▶ [Directions] Edit the rows below so that every "Image resolution" becomes "Screen resolution", and leave everything else unchanged.

▶ [Data entries]
━━━━━━━━━━━━━━━━━━━━

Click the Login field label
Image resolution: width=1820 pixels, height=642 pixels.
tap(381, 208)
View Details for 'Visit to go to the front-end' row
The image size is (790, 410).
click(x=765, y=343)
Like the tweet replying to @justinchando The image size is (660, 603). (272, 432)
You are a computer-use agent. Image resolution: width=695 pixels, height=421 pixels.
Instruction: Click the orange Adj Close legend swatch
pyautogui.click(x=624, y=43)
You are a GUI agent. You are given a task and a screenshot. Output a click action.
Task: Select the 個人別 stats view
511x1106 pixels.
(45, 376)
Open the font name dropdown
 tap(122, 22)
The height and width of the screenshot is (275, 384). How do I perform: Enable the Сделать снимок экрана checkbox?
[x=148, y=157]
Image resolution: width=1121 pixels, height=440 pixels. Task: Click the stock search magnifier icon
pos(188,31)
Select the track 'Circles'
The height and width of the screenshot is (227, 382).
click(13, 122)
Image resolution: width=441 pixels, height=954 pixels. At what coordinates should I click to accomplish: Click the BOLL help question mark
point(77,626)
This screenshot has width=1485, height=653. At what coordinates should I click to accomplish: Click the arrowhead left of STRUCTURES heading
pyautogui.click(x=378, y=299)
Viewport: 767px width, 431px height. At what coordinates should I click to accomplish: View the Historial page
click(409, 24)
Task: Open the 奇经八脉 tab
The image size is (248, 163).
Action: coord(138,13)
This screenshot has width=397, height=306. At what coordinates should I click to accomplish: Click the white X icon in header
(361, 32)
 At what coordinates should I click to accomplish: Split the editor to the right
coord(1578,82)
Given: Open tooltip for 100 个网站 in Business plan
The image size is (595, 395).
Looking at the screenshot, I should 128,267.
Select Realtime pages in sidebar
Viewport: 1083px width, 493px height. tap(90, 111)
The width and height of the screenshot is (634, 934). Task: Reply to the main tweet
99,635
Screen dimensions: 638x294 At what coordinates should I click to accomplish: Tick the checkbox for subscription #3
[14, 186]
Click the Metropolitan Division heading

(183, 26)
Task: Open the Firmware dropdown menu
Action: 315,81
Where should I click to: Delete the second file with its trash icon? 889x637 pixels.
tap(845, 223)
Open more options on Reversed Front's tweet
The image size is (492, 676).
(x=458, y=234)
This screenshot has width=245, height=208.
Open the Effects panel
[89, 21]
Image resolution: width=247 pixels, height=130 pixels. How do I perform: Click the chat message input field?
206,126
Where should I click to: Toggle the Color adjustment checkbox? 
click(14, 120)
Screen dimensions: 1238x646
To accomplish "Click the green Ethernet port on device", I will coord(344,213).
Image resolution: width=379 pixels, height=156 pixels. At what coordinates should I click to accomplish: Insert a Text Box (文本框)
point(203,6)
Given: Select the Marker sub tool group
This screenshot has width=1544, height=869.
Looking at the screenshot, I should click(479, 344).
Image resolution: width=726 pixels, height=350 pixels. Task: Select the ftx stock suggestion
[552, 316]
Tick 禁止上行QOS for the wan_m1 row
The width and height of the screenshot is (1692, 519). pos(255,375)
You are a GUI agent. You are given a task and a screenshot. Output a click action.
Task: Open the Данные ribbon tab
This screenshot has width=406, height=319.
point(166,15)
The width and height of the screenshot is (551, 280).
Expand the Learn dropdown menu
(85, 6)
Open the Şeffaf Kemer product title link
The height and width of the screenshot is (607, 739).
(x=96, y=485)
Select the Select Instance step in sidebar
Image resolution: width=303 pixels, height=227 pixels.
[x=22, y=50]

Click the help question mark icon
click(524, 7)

━━━━━━━━━━━━━━━━━━━━

▶ [Response for this exercise]
Click the Login field label
Screen resolution: width=1820 pixels, height=642 pixels.
tap(381, 208)
View Details for 'Visit to go to the front-end' row
The image size is (790, 410).
click(x=765, y=343)
Like the tweet replying to @justinchando The image size is (660, 603). (272, 432)
You are a computer-use agent. Screen resolution: width=695 pixels, height=421 pixels.
Instruction: Click the orange Adj Close legend swatch
pyautogui.click(x=624, y=43)
You are a GUI agent. You are given a task and a screenshot. Output a click action.
Task: Select the 個人別 stats view
511x1106 pixels.
(45, 376)
Open the font name dropdown
 tap(122, 22)
The height and width of the screenshot is (275, 384). How do I perform: Enable the Сделать снимок экрана checkbox?
[x=148, y=157]
Screen resolution: width=1121 pixels, height=440 pixels. Task: Click the stock search magnifier icon
pos(188,31)
Select the track 'Circles'
The height and width of the screenshot is (227, 382).
click(13, 122)
Screen resolution: width=441 pixels, height=954 pixels. At what coordinates should I click to accomplish: Click the BOLL help question mark
point(77,626)
This screenshot has width=1485, height=653. At what coordinates should I click to accomplish: Click the arrowhead left of STRUCTURES heading
pyautogui.click(x=378, y=299)
Viewport: 767px width, 431px height. At what coordinates should I click to accomplish: View the Historial page
click(409, 24)
Task: Open the 奇经八脉 tab
The image size is (248, 163).
Action: coord(138,13)
This screenshot has width=397, height=306. At what coordinates should I click to accomplish: Click the white X icon in header
(361, 32)
 At what coordinates should I click to accomplish: Split the editor to the right
coord(1578,82)
Given: Open tooltip for 100 个网站 in Business plan
The image size is (595, 395).
Looking at the screenshot, I should 128,267.
Select Realtime pages in sidebar
Viewport: 1083px width, 493px height. tap(90, 111)
The width and height of the screenshot is (634, 934). Task: Reply to the main tweet
99,635
Screen dimensions: 638x294 At what coordinates should I click to accomplish: Tick the checkbox for subscription #3
[14, 186]
Click the Metropolitan Division heading

(183, 26)
Task: Open the Firmware dropdown menu
Action: 315,81
Where should I click to: Delete the second file with its trash icon? 889x637 pixels.
tap(845, 223)
Open more options on Reversed Front's tweet
The image size is (492, 676).
(x=458, y=234)
This screenshot has width=245, height=208.
Open the Effects panel
[89, 21]
Screen resolution: width=247 pixels, height=130 pixels. How do I perform: Click the chat message input field?
206,126
Where should I click to: Toggle the Color adjustment checkbox? 
click(14, 120)
Screen dimensions: 1238x646
To accomplish "Click the green Ethernet port on device", I will coord(344,213).
Screen resolution: width=379 pixels, height=156 pixels. At what coordinates should I click to accomplish: Insert a Text Box (文本框)
point(203,6)
Given: Select the Marker sub tool group
This screenshot has width=1544, height=869.
Looking at the screenshot, I should click(479, 344).
Screen resolution: width=726 pixels, height=350 pixels. Task: Select the ftx stock suggestion
[552, 316]
Tick 禁止上行QOS for the wan_m1 row
The width and height of the screenshot is (1692, 519). pos(255,375)
You are a GUI agent. You are given a task and a screenshot. Output a click action.
Task: Open the Данные ribbon tab
This screenshot has width=406, height=319.
point(166,15)
The width and height of the screenshot is (551, 280).
Expand the Learn dropdown menu
(85, 6)
Open the Şeffaf Kemer product title link
The height and width of the screenshot is (607, 739).
(x=96, y=485)
Select the Select Instance step in sidebar
Screen resolution: width=303 pixels, height=227 pixels.
[x=22, y=50]

Click the help question mark icon
click(524, 7)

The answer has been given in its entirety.